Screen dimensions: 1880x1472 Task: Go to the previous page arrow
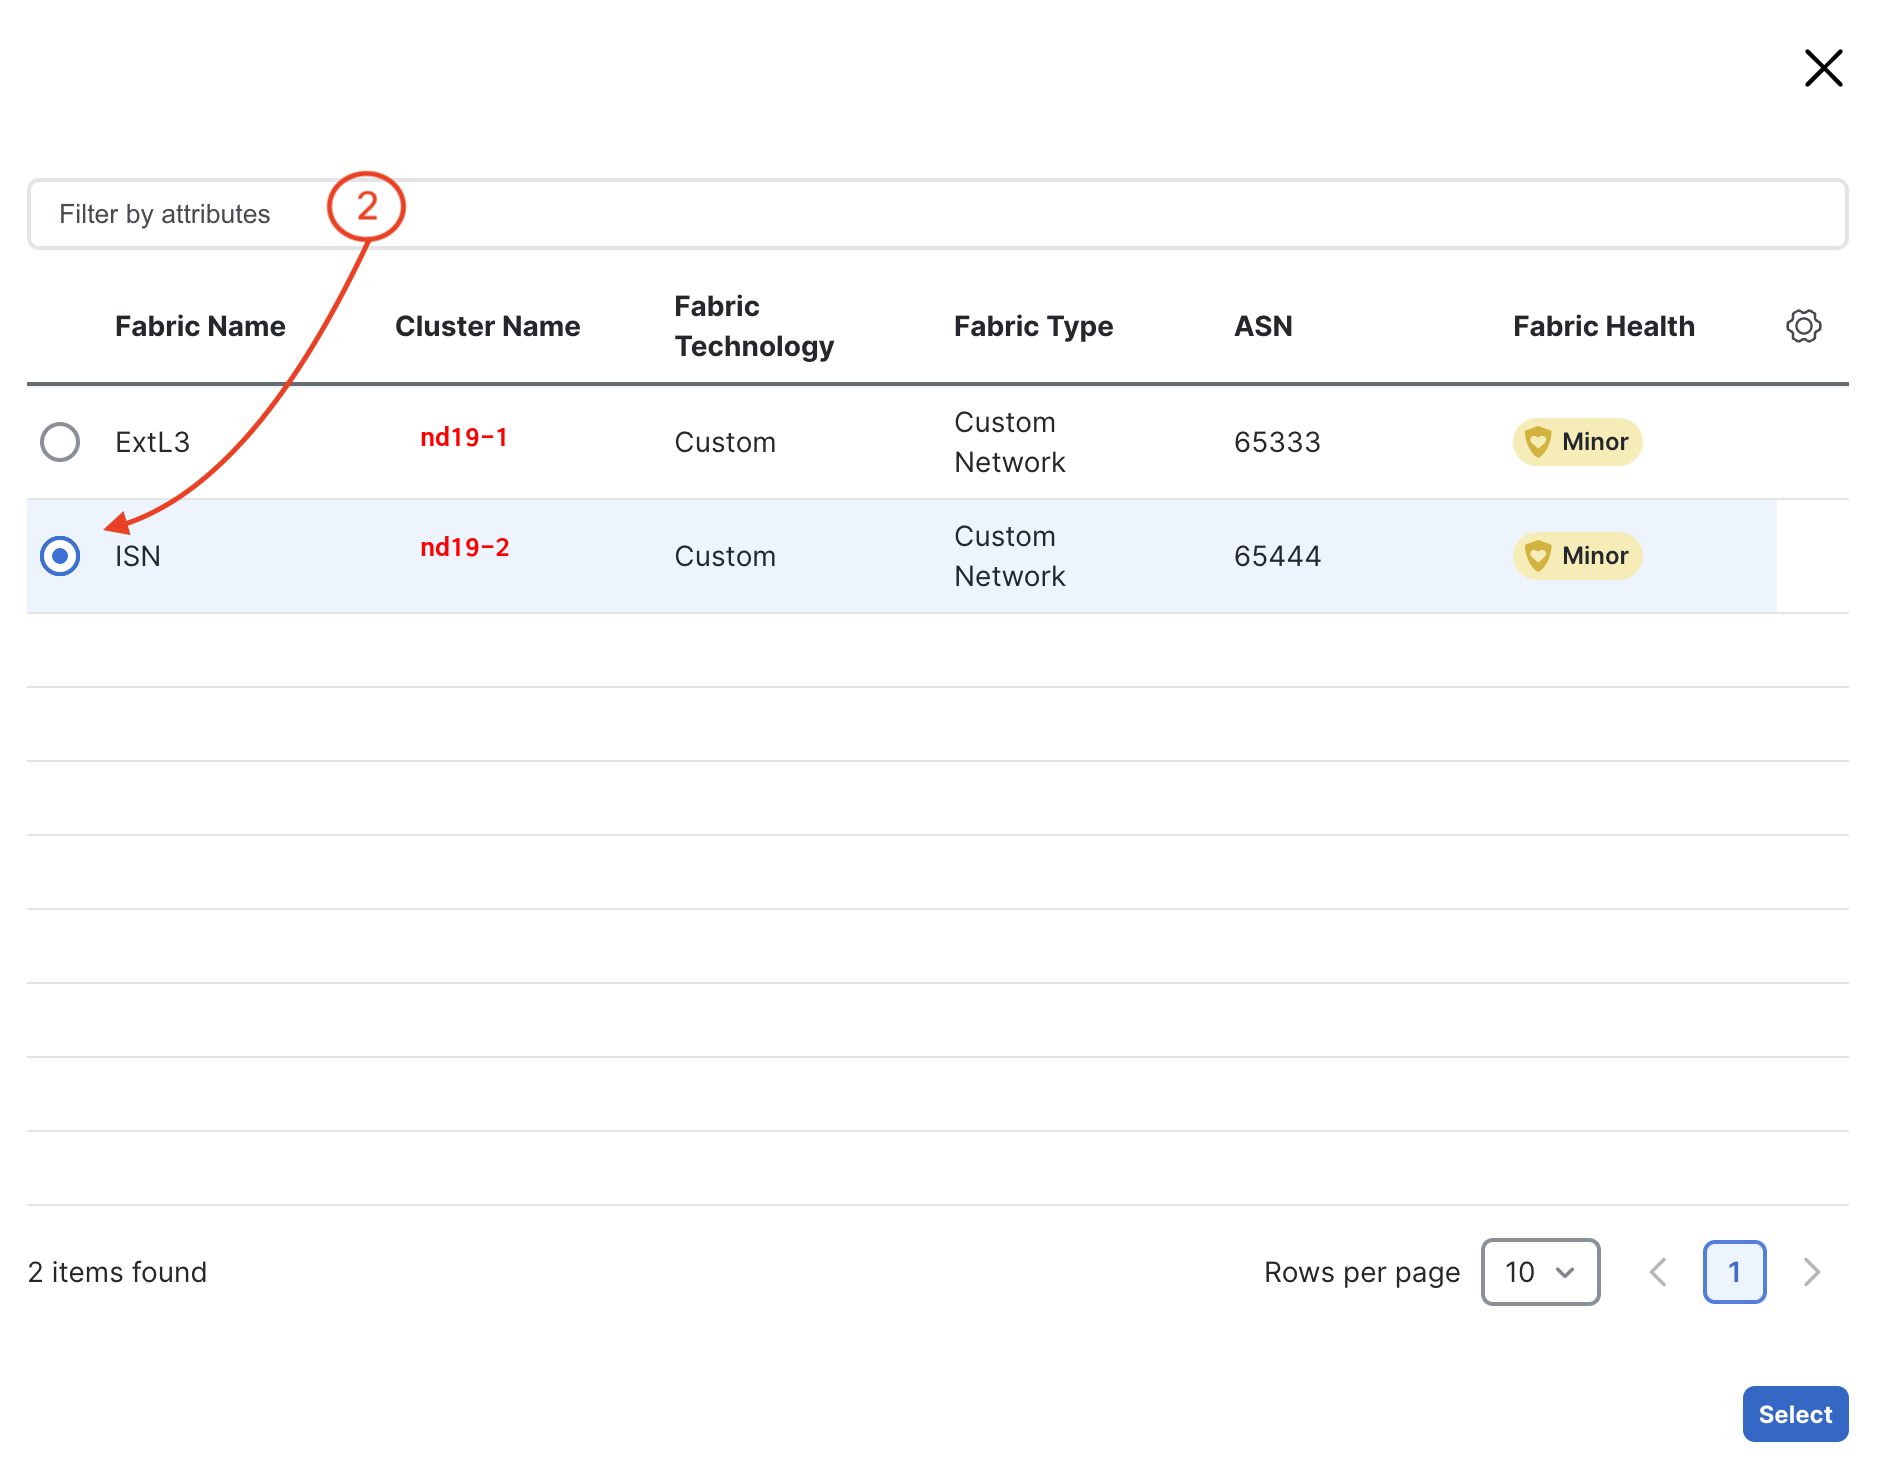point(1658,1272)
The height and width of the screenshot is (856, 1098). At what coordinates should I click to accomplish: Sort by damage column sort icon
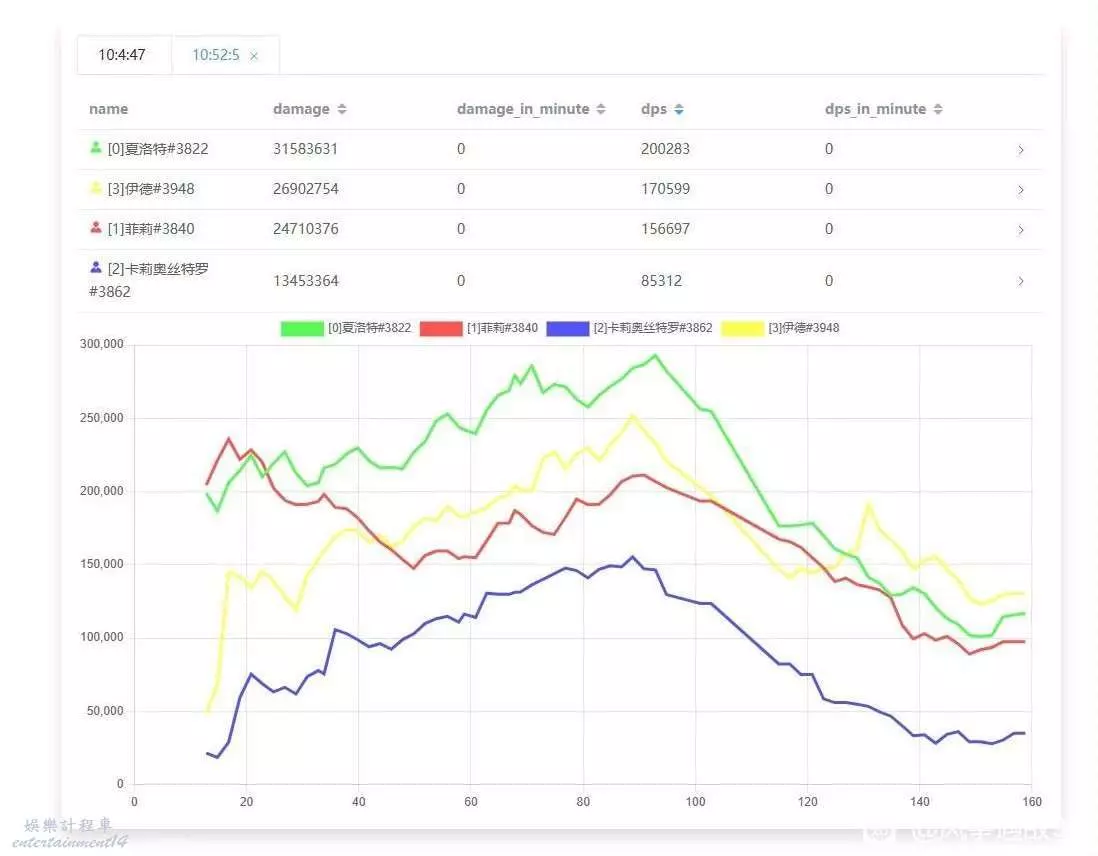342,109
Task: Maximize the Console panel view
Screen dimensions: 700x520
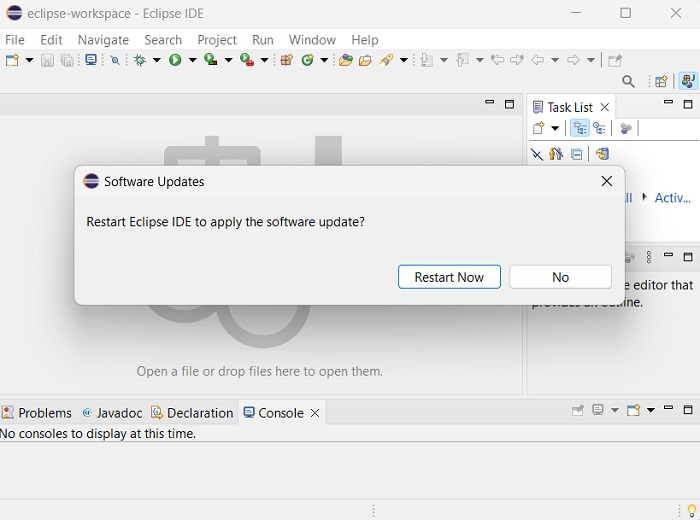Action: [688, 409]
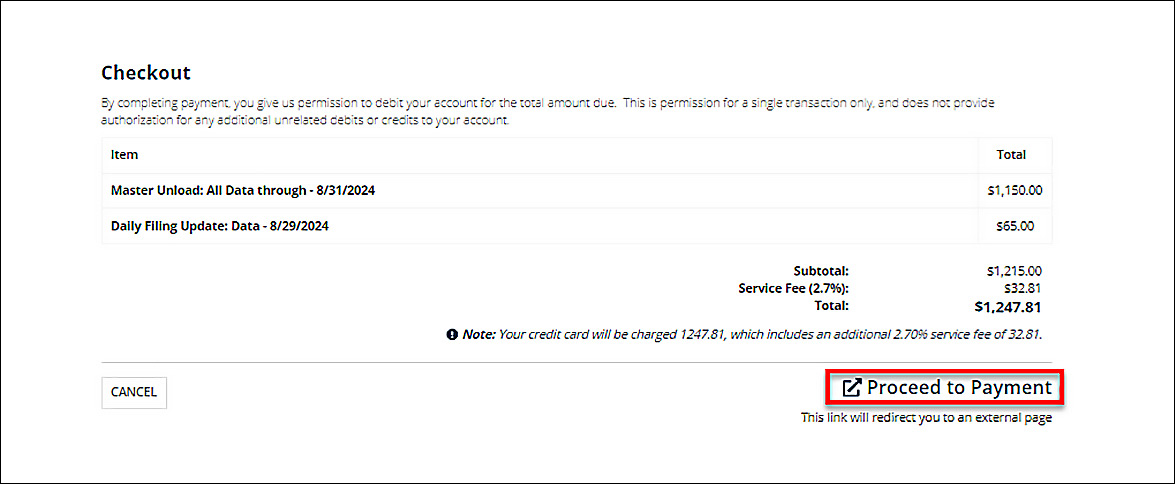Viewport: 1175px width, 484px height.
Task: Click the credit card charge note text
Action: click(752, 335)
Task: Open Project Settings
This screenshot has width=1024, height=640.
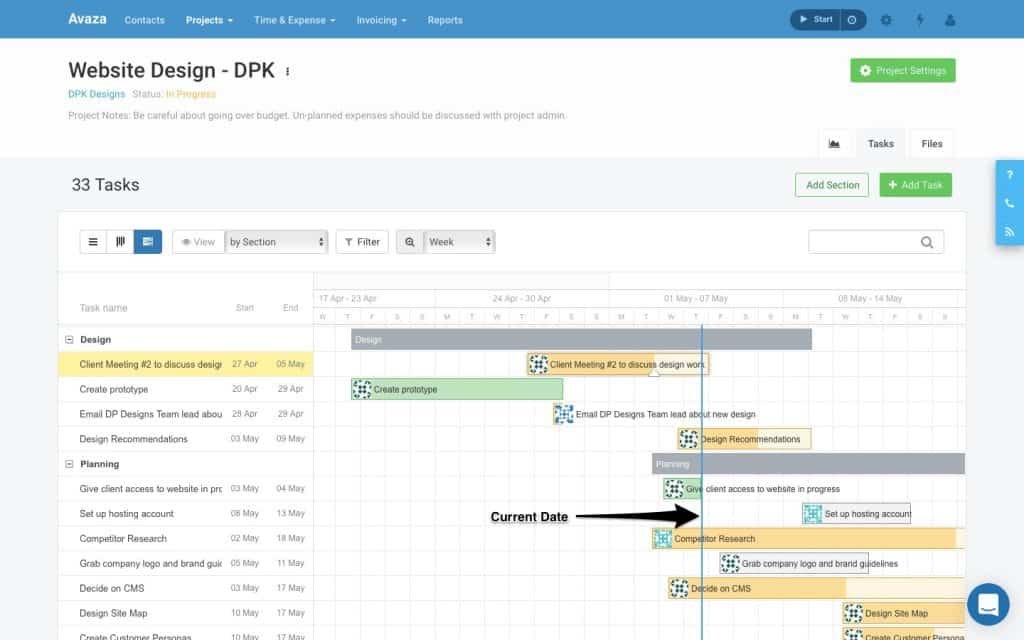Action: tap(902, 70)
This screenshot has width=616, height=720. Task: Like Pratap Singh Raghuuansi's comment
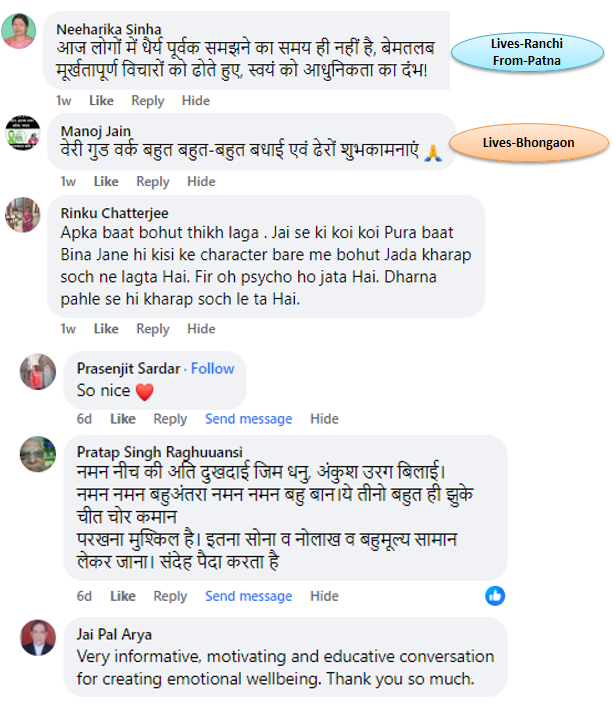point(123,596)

__________________________________________________

Quote the rows from the line containing "Task: Open Project Settings" through the final line of the rows, both ends included, and leave the pictures out of your answer.

WRITTEN RESPONSE
Task: Open Project Settings
This screenshot has width=1024, height=640.
Action: tap(902, 70)
This screenshot has width=616, height=720. Task: Like Pratap Singh Raghuuansi's comment
point(123,596)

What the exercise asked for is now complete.